Research Paper Volume 15, Issue 7 pp 2503—2524

NCAPG as a novel prognostic biomarker in numerous cancers: a meta-analysis and bioinformatics analysis

Jie Lin1, *, , Gangyi Li2, *, , Yanping Bai1, , Yingjun Xie1, ,

  • 1 Department of Hepatobiliary and Pancreatic Surgery, Jilin University Second Hospital, Jilin 130000, China
  • 2 Department of Corneal Refraction, Jilin University Second Hospital, Jilin 130000, China
* Equal contribution

Received: September 12, 2022       Accepted: March 21, 2023       Published: March 29, 2023
How to Cite

Copyright: © 2023 Lin et al. This is an open access article distributed under the terms of the Creative Commons Attribution License (CC BY 3.0), which permits unrestricted use, distribution, and reproduction in any medium, provided the original author and source are credited.


Background: Identification of effective biomarkers for cancer prognosis is a primary research challenge. Recently, several studies have reported the relationship between NCAPG and the occurrence of various tumors. However, none have combined meta-analytical and bioinformatics approaches to systematically assess the role of NCAPG in cancer.

Methods: We searched four databases, namely, PubMed, Web of Science, Embase, and the Cochrane Library, for relevant articles published before April 30, 2022. The overall hazard ratio or odds ratio and 95% confidence intervals were calculated to assess the relationship between NCAPG expression and cancer survival prognosis or clinical characteristics. Furthermore, the aforementioned results were validated using the GEPIA2, Kaplan-Meier plotter, and PrognoScan databases.

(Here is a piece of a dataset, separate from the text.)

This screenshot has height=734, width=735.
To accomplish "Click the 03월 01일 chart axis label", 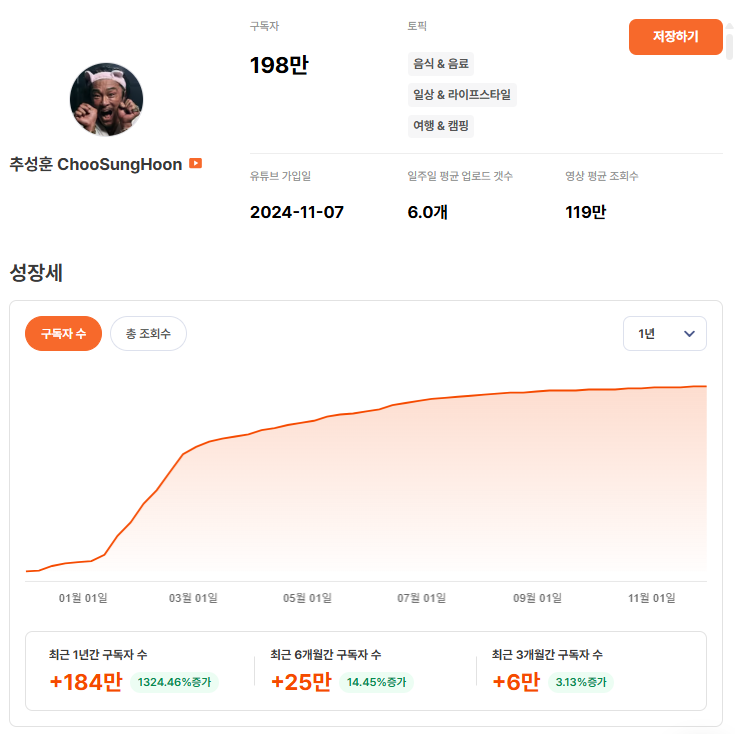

Results: The meta-analysis included eight studies with 1096 samples. The results showed that upregulation of NCAPG was correlated with poorer overall survival (hazard ratio = 2.90, 95% confidence interval = 2.06–4.10, P < 0.001) in the cancers included in the study. Subgroup analysis showed that in some cancers, upregulation of NCAPG was correlated with age, distant metastasis, lymph node metastasis, TNM stage, relapse, differentiation, clinical stage, and vascular invasion. These results were validated using the GEPIA2, UALCAN, and PrognoScan databases. We also explored the processes of NCAPG methylation and phosphorylation.

Conclusion: Dysregulated NCAPG expression is associated with the clinical prognostic and pathological features of various cancers. Therefore, NCAPG can serve as a human cancer therapeutic target and a new potential prognostic biomarker.

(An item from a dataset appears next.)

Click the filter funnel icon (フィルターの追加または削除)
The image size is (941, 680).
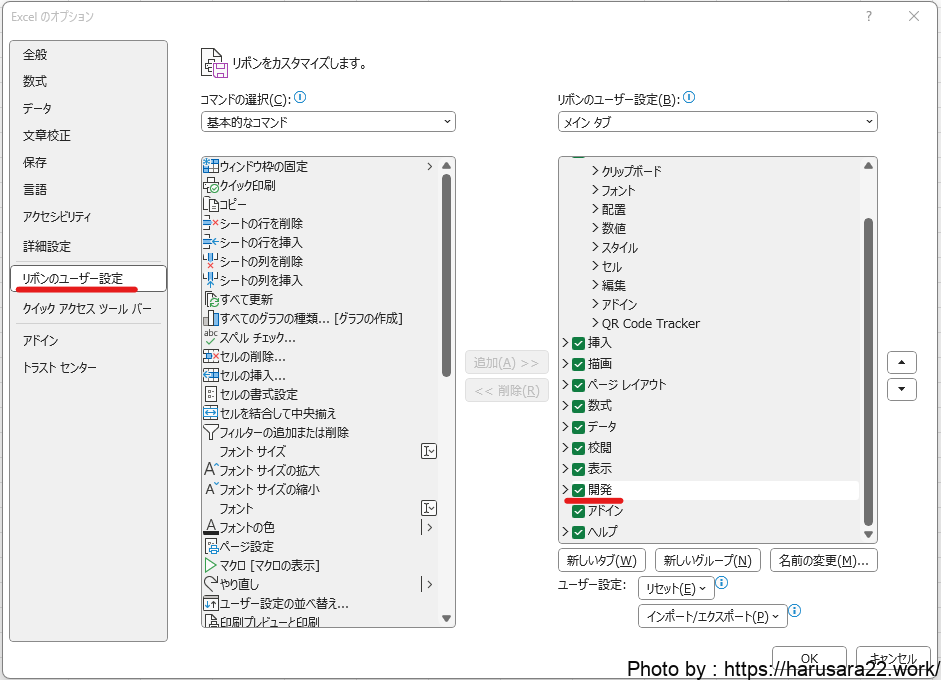211,432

BC: Breast cancer; NSCLC: Non-small cell lung cancer; GC: Gastric cancer; HCC: Hepatocellular carcinoma; IHC: Immunohistochemistry; RNA-Seq: RNA sequence; CP: Clinicopathological parameters; CI: Confidence interval; K-M: Kaplan-Meier curve; REP: Reported; NOS: Newcastle–Ottawa Scale; BRCA: Breast cancer; GBM: Glioblastoma; LIHC: Liver cancer; LUAD: Lung cancer; LUSC: Lung squamous cell carcinoma; STAD: Stomach adenocarcinoma; OS: Over survival; PFS: Progression Free Survival; DFS: Disease Free Survival; DSS: Disease Specific Survival; RFS: Recurrence Free Survival; PPS: Post-progression Survival; DMPS: Disease Median Progression Survival; FP: Free Progression; CeRNA: Competing endogenous RNAs; P: Phosphorylation; Ser: Serine; H8: HEAT 8; H9: HEAT 9; PR: Polar Residues; BAR: Basic and Acidic Residues.